Will the New 3.8% Tax on Investment Income Apply to You?

Beginning in 2013 the new Unearned Income Medicare Contribution (UIMC) tax takes effect and could affect your tax liability.  Because of the types of income subject to this new tax, it is commonly referred to as the Net Investment Income Tax (NIIT).  The new 3.8% tax is applied to the lesser of:

  1. The taxpayer’s investment income, or
  2. Their Modified Adjusted Gross Income (MAGI) over certain thresholds.  Those thresholds are $250,000 for married filing jointly, $125,000 for married filing separately, and $200,000 for single and head of household filers.

Because this is the “lesser of” rather than the “greater of,” taxpayers with an MAGI under the thresholds, will not be subject to the NIIT.

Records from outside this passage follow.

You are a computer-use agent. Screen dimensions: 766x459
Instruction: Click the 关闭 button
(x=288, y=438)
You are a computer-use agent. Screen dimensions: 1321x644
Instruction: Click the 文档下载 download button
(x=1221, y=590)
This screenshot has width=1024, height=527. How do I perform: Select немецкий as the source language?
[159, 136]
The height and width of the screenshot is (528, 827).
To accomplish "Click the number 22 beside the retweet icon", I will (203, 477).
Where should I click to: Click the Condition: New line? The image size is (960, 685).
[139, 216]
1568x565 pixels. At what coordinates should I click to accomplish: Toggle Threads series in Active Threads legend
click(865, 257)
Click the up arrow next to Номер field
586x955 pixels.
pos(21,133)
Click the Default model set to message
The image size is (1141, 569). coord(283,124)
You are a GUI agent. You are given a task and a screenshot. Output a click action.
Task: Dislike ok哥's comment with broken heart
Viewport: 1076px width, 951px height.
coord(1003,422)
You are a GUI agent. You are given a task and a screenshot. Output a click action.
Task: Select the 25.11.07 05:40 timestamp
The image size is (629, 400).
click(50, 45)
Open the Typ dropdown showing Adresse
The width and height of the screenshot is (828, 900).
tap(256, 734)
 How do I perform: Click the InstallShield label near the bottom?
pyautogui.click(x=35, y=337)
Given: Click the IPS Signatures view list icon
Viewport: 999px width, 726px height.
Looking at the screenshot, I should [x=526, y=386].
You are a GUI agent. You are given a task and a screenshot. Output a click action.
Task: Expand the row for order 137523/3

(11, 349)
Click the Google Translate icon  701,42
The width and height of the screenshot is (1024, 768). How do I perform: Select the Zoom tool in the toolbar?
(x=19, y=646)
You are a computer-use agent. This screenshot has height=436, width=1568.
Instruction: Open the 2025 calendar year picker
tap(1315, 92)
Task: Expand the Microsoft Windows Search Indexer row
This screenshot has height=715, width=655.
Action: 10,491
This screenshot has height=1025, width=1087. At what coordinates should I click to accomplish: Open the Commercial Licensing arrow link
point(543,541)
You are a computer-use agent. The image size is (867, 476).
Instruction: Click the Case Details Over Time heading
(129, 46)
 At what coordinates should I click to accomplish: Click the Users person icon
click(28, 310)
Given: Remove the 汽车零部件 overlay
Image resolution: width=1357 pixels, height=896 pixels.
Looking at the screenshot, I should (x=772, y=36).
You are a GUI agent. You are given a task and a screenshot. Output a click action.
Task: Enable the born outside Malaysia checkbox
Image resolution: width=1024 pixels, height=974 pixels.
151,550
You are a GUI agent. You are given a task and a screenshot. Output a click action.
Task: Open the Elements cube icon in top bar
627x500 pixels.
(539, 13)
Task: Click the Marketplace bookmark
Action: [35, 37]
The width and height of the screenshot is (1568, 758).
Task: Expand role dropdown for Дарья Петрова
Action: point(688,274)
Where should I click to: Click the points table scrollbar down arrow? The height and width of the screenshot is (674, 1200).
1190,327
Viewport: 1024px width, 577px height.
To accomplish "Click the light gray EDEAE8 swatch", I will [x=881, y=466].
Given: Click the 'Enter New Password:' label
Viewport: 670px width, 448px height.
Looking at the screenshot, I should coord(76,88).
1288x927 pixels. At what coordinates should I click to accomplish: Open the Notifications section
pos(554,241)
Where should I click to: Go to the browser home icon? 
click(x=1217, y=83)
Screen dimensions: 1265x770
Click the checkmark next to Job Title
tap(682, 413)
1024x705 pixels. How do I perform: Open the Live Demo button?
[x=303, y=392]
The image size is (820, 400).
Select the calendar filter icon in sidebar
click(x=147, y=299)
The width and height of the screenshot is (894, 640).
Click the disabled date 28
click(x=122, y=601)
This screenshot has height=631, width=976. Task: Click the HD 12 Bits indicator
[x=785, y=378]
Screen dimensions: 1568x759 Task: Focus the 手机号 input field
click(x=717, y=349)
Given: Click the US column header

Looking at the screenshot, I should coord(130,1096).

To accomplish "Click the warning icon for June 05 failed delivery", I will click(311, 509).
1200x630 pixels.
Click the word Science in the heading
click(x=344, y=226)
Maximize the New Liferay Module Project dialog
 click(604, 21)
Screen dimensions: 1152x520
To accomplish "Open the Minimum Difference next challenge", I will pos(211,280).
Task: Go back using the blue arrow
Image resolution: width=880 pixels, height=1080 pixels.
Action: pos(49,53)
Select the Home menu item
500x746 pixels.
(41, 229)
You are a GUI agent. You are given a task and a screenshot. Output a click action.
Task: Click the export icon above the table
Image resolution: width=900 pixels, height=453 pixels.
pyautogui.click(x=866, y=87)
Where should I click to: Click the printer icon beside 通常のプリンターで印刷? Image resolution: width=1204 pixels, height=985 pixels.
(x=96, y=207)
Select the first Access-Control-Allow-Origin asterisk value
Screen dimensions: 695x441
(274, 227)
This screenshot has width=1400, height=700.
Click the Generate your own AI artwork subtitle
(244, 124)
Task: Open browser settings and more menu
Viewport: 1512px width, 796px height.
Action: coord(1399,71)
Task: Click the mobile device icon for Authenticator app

So, what is Net Investment Income? The IRS has defined net investment income as follows:

  1. Gross income from interest, dividends, annuities, royalties, rents, substitute interest and dividend payments, less allowable deductions.
    • This does NOT include tax exempt interest from state and local bonds, investment income from a qualified retirement plan, nor interest paid to an employee under a non-qualified deferred compensation plan. In addition, rental real estate activities of qualifying “real estate professionals” are NOT subject to the NIIT.
  2. Gross income derived from a “passive” trade or business, less allowable deductions.
    • This includes gross income earned from a partnership or S-corporation, for which the individual does NOT materially participate. (Other amounts earned by individuals for services to the business, for example guaranteed payments or wages, will NOT be subject to NIIT.)
  3. Net gain attributable to the disposition of property.
    • This includes ordinary and capital gains from the sale of stocks, bonds, mutual funds, and investment real estate, as well as, capital gain distributions from mutual funds. Losses on such property may be netted with gains, but may not offset net investment income mentioned in items 1 or 2 above.
    • To the extent the sale of your personal residence generates a taxable gain; it will be considered net investment income for purposes of the 3.8% tax.
    • Ordinary and Capital gains from the sale of assets held in a partnership or S-corporation will be subject to the NIIT if the business is “passive” in nature.

With respect to self-employment income, the 3.8% net investment income tax does not apply to income subject to self employment tax. In other words, the same item of income can’t be subject to both SE tax and NIIT.

Other types of income NOT considered Net Investment Income include wages, unemployment compensation, Social Security Benefits, alimony, gambling and lottery winnings, and operating income from non-passive business.